### Things to do:
a. In the database security page below, translate the checklist line "Select appropriate database engine (PostgreSQL 17/MySQL 8.4/MongoDB 8.0)" into Spanish.
b. According to the database security page below, which role does the policy user_department_access apply to?

### Extracted text:
Database Security & Compliance

1. Row-Level Security Implementation

-- PostgreSQL Row-Level Security (RLS)
-- Enable RLS on sensitive tables
ALTER TABLE sensitive_data ENABLE ROW LEVEL SECURITY;

-- Create policy for user access based on department
CREATE POLICY user_department_access ON sensitive_data
    FOR ALL
    TO application_user
    USING (department = current_setting('app.current_department'));

-- Create policy for admin access
CREATE POLICY admin_full_access ON sensitive_data
    FOR ALL
    TO admin_user
    USING (true);

-- Audit logging for data access
CREATE OR REPLACE FUNCTION audit_sensitive_access()
RETURNS TRIGGER AS $$
BEGIN
    INSERT INTO audit_log (table_name, operation, user_id, timestamp, row_data)
    VALUES (
        TG_TABLE_NAME,
        TG_OP,
        current_setting('app.current_user_id'),
        NOW(),
        row_to_json(NEW)
    );
    RETURN COALESCE(NEW, OLD);
END;
$$ LANGUAGE plpgsql SECURITY DEFINER;

-- Create audit trigger
CREATE TRIGGER sensitive_data_audit
    AFTER INSERT OR UPDATE OR DELETE ON sensitive_data
    FOR EACH ROW EXECUTE FUNCTION audit_sensitive_access();

Related Skills

  • moai-domain-backend: Microservices database patterns
  • moai-domain-testing: Database testing strategies
  • moai-domain-ml-ops: ML model database integration
  • moai-domain-devops: Database infrastructure as code

Quick Start Checklist

  • Select appropriate database engine (PostgreSQL 17/MySQL 8.4/MongoDB 8.0)
  • Configure connection pooling (PgBouncer/ProxySQL)

### Dataset extract:
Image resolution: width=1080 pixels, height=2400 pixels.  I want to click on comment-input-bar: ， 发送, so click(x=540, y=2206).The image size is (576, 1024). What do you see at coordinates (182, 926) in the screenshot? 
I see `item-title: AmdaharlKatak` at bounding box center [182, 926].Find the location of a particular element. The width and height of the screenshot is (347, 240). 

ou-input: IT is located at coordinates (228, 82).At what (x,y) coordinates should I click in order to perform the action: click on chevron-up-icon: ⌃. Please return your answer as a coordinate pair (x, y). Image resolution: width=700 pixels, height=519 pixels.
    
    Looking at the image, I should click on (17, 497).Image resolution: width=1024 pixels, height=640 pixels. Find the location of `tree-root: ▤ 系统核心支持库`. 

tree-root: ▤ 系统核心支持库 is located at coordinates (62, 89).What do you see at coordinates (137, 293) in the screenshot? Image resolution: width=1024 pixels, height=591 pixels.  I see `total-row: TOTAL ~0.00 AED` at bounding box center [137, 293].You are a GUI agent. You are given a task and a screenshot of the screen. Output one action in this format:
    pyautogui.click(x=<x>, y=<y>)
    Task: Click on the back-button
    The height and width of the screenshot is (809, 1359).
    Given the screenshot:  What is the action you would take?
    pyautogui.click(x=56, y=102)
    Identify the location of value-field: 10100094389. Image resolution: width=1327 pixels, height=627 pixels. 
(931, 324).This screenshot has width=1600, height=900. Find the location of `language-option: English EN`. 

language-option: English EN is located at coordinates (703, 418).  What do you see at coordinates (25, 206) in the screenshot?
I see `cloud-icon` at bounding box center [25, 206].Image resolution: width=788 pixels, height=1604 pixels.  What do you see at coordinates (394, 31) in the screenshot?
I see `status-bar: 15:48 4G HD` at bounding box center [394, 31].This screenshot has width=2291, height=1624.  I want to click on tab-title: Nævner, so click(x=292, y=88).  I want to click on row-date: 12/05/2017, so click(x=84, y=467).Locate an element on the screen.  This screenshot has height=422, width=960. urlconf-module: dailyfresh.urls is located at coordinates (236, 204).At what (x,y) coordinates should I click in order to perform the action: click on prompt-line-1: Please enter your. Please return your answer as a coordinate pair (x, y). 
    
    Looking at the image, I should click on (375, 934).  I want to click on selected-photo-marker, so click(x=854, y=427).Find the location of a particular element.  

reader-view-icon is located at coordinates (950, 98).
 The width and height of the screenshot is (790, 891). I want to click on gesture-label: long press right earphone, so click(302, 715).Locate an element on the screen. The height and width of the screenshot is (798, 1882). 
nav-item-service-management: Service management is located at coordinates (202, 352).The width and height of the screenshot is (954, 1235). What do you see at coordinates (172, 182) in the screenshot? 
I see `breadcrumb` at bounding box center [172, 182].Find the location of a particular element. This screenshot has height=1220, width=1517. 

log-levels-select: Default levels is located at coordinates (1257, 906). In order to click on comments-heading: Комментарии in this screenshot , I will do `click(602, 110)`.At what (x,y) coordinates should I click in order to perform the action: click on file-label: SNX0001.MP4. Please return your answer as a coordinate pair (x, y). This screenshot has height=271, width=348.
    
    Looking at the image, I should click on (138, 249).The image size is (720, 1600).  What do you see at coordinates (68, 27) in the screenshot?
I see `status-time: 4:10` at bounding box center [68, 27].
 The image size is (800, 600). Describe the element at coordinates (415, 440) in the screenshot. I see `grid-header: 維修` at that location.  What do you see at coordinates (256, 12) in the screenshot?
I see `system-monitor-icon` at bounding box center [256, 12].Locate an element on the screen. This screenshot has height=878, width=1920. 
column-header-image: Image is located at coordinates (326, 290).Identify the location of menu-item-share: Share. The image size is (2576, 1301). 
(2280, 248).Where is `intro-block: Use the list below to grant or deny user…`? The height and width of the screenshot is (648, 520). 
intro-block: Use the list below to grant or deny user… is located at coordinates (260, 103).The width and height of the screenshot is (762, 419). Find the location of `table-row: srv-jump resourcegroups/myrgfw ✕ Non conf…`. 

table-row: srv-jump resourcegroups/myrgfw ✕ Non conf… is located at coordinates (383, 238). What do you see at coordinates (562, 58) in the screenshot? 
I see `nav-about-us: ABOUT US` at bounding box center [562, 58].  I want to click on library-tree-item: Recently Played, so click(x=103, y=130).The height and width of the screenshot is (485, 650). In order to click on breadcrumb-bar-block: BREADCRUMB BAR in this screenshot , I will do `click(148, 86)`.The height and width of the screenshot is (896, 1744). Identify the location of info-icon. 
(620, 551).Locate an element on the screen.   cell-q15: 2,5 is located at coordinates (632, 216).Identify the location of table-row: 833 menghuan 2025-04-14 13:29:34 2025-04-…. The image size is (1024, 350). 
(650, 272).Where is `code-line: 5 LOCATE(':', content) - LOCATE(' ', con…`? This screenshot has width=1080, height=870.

### Answers for each item:
a. Seleccione el motor de base de datos adecuado (PostgreSQL 17/MySQL 8.4/MongoDB 8.0)

b. application_user